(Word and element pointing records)
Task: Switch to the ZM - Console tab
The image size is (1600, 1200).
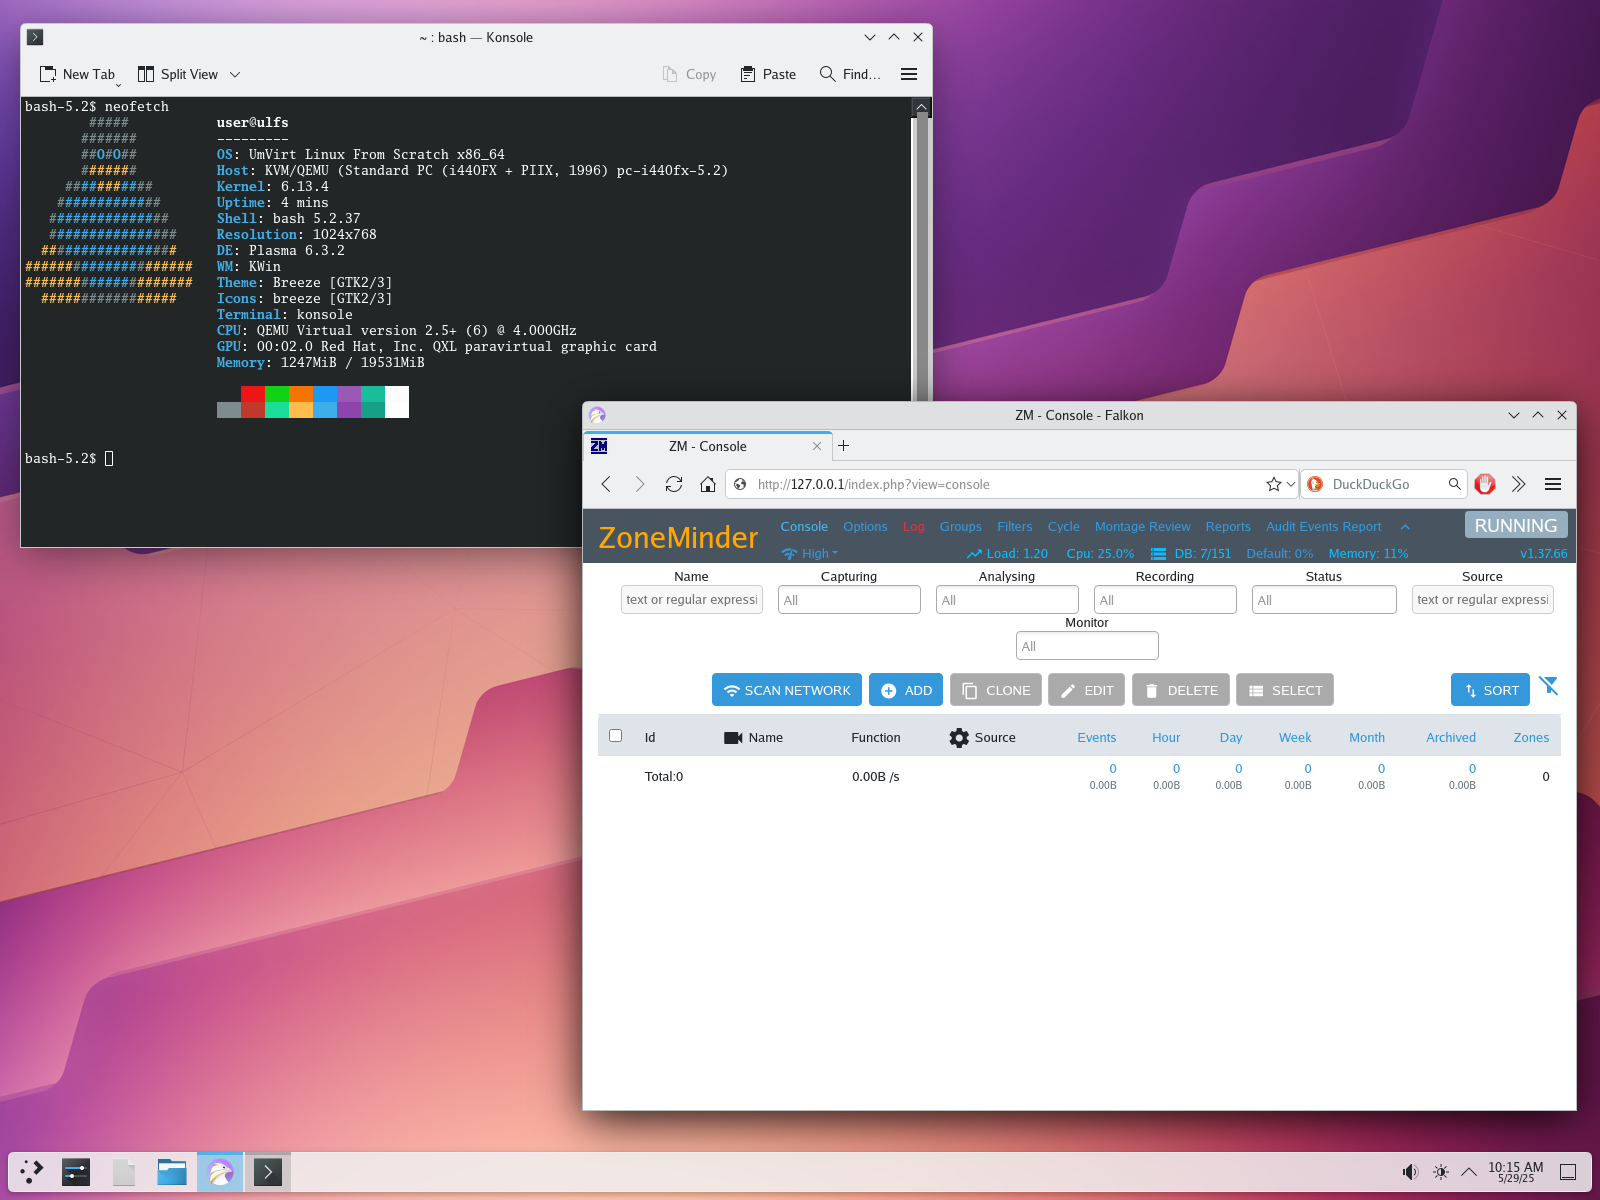Action: 706,446
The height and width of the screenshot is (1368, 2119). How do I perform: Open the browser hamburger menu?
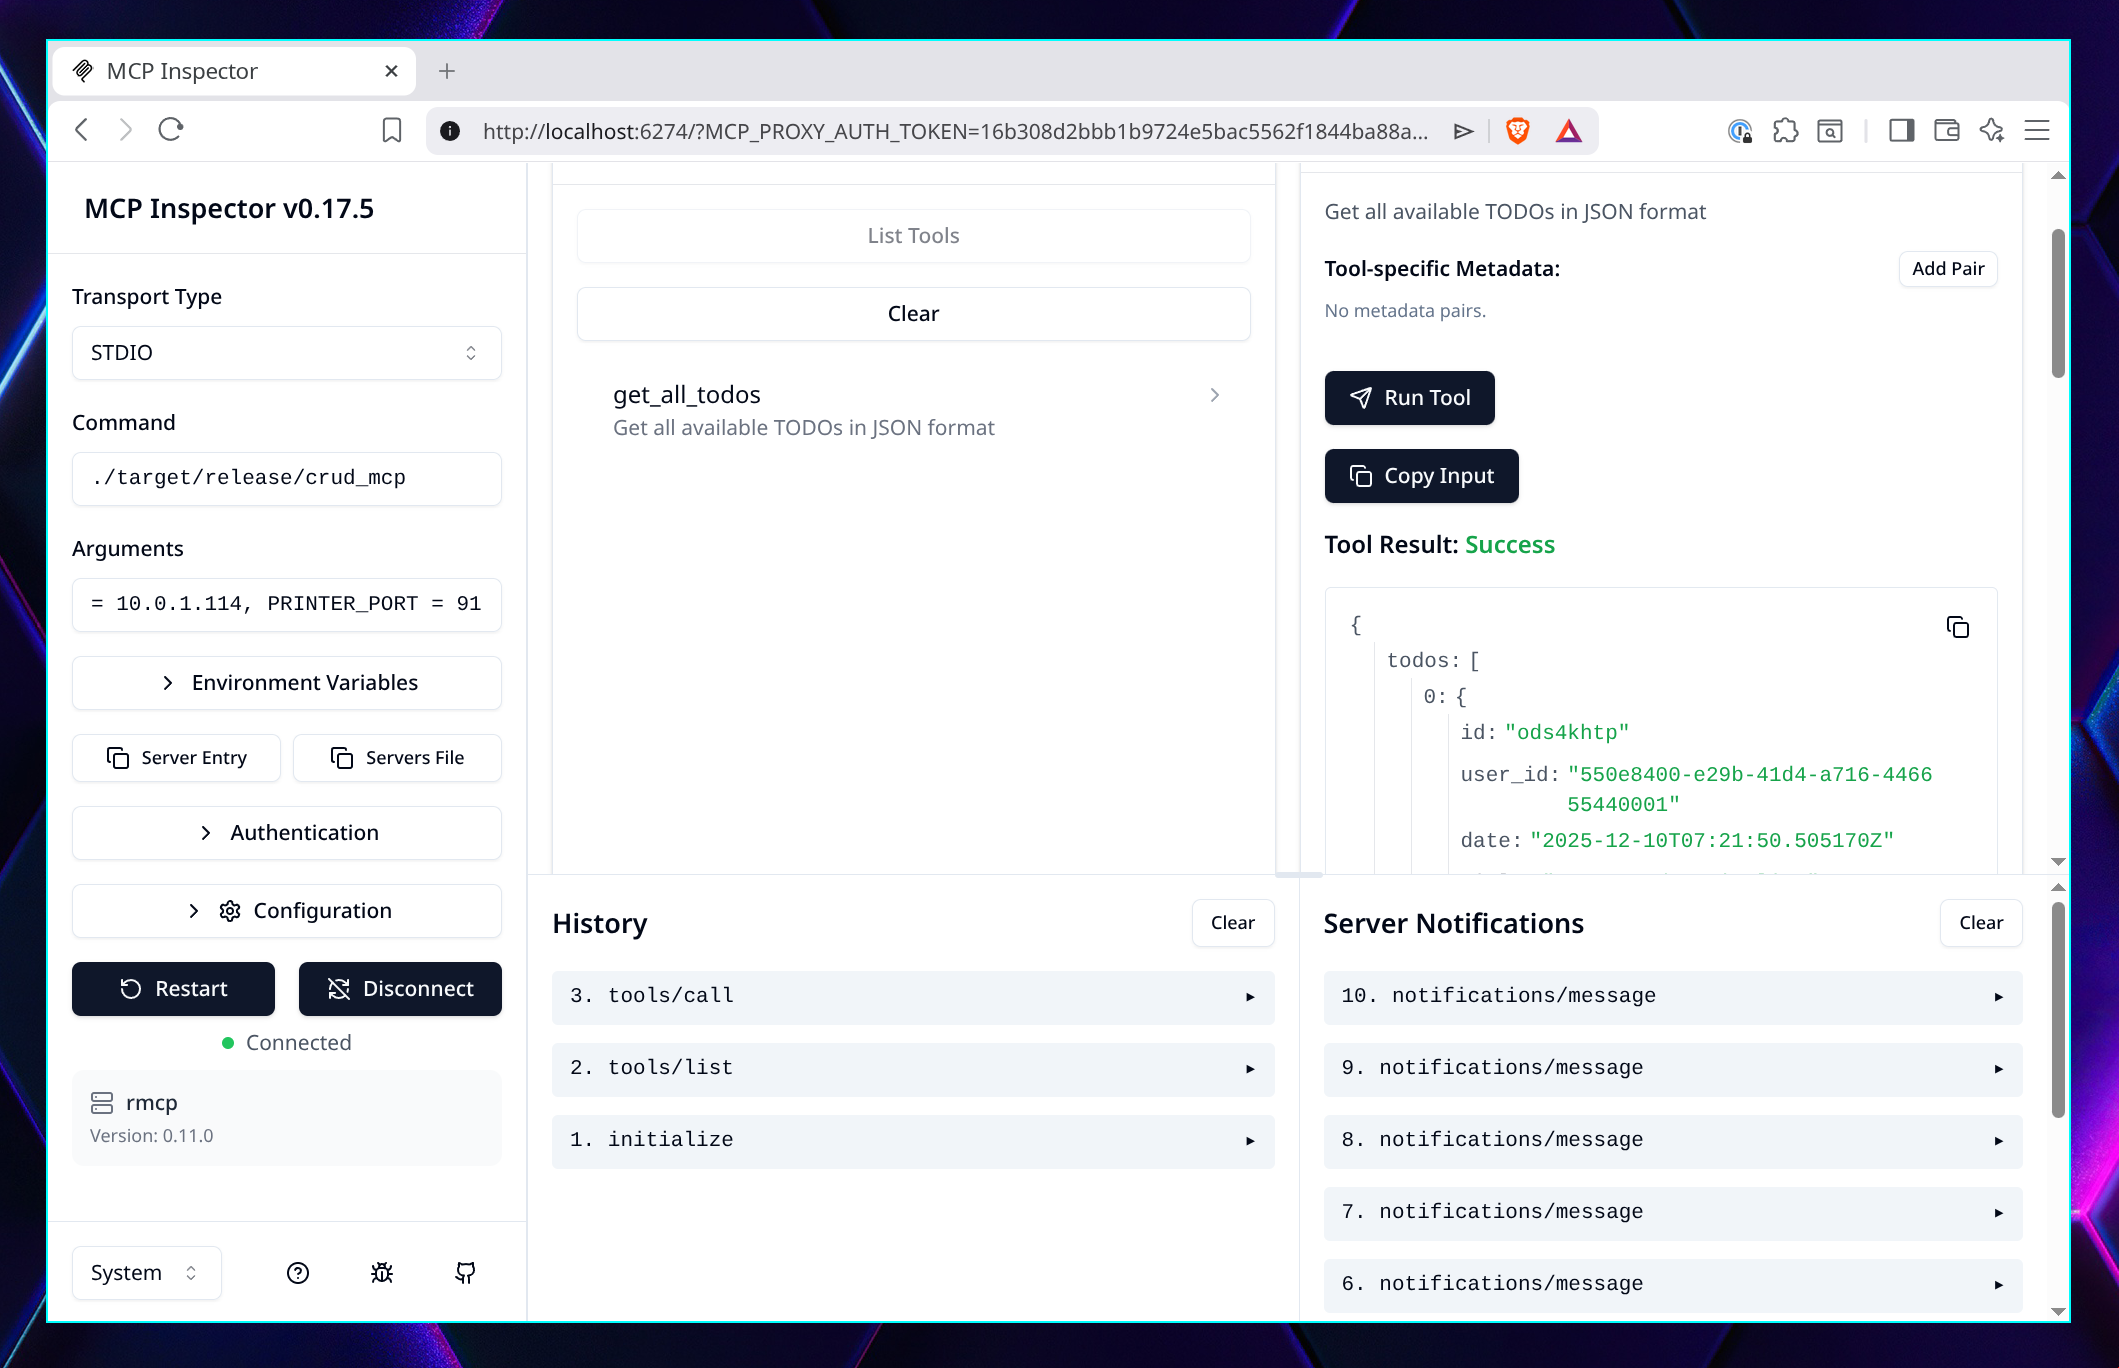(x=2036, y=130)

> Written problem
Please copy the records above word for word, and leave the pictures out.

> Answer for this exercise
Task: Switch to the ZM - Console tab
The image size is (1600, 1200).
Action: 706,446
The height and width of the screenshot is (1368, 2119). How do I perform: Open the browser hamburger menu?
(x=2036, y=130)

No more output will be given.